Exercise brief:
Answer these questions about the forum thread on an engine swap:
1. What price did speedy_240sx expect to pay for the engine, and what does that price include?
2. Why would 93blackSER not do the swap on a 97?
3. About how many miles does speedy_240sx's current motor have?
Begin Quoted passage
# Where to go?



## speedy_240sx (Nov 6, 2003)

I a getting very close to getting my project car that will also be my daily driver under way in about another 2 months and it should be a go. But I am wonering were should I go to get a RB25DET or a RB26DETT swap done. I live in the south eastern portion of the USA. I need help Finding a good shop.


----------



## 93blackSER (Feb 1, 2003)

and do you have any idea on how much this is going to cost you? i'm guessing you dont.


----------



## speedy_240sx (Nov 6, 2003)

93blackSER said:


> and do you have any idea on how much this is going to cost you? i'm guessing you dont.


Yes I know it is going to cost several thousands of dollars that is why it is going to be in about 2 or three months. am probably going to get the engine for around 2,500 that is including shipping. I am going with the RB25DET because of the deal that I have found.


----------



## megaseth (May 18, 2003)

have you done anything else to the car? if not, i suggest you stick that several thousand into suspension and getting the car ready to have a bigger more powerful engine slapped in.


----------



## 93blackSER (Feb 1, 2003)

i suggest the same. i'd go with suspension first, then LSD, and then the swap. maybe some brakes in there too. are you putting this into your 97 or are you getting another 240? i dont think i'd do it to a 97. that's just me tho.


----------



## speedy_240sx (Nov 6, 2003)

I amgoing to do the suspension along with this. The LSD and Brakes come with the package I am going to get. I have totaly though this out. Why would you not do this on the 97 240SX?


----------



## speedy_240sx (Nov 6, 2003)

I am still trying to find a place to get it done in the southeastern portion of USA. Already tried in Southeastern part didnot get enough traffic there.


----------



## 93blackSER (Feb 1, 2003)

i wouldnt do this to a 97 because it's still so new. but then again, i'm driving an 89 and i would hack that apart and not care so much if something got messed up. altho now i would because of all the time i've put into the body so far.


----------



## drift240sxdragqueen (Oct 23, 2002)

how much mileage on ur KA, if its still low i would keep it for awhile, no sense of throwing away a good engine, unless u plan on selling it. for dirt cheap that is


----------



## speedy_240sx (Nov 6, 2003)

The motor has about 87,000 so I am ready to get the motor out befor something breaks just because I don't trust any motor once it hits 90,000 or higher you never can tell what is going to happen internaly until it is to late. I know these engines are good and strong and have had well over 200,000 miles one one engine but I just don't trust ANY engine after 90,000. I might end up building the KA afterwards and then selling or I just might sell it for DIRT CHEEP.
End Quoted passage
Begin Information shown
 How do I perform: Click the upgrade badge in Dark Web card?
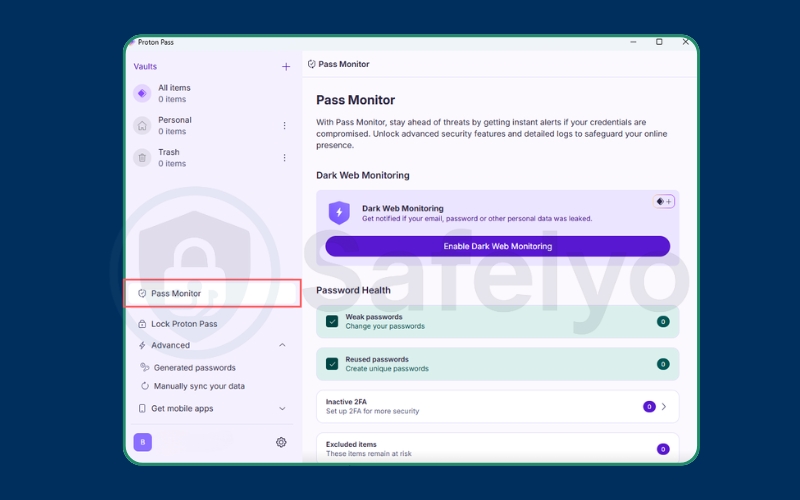pos(664,201)
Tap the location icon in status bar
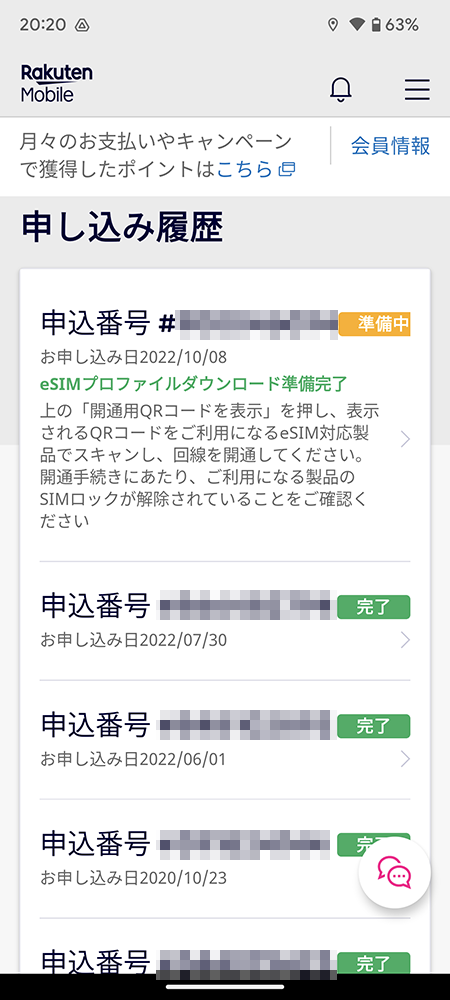Screen dimensions: 450x1000 tap(332, 25)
End Information shown
Completed exercise:
1. Around 2,500, including shipping.
2. Because the 97 is still so new.
3. About 87,000.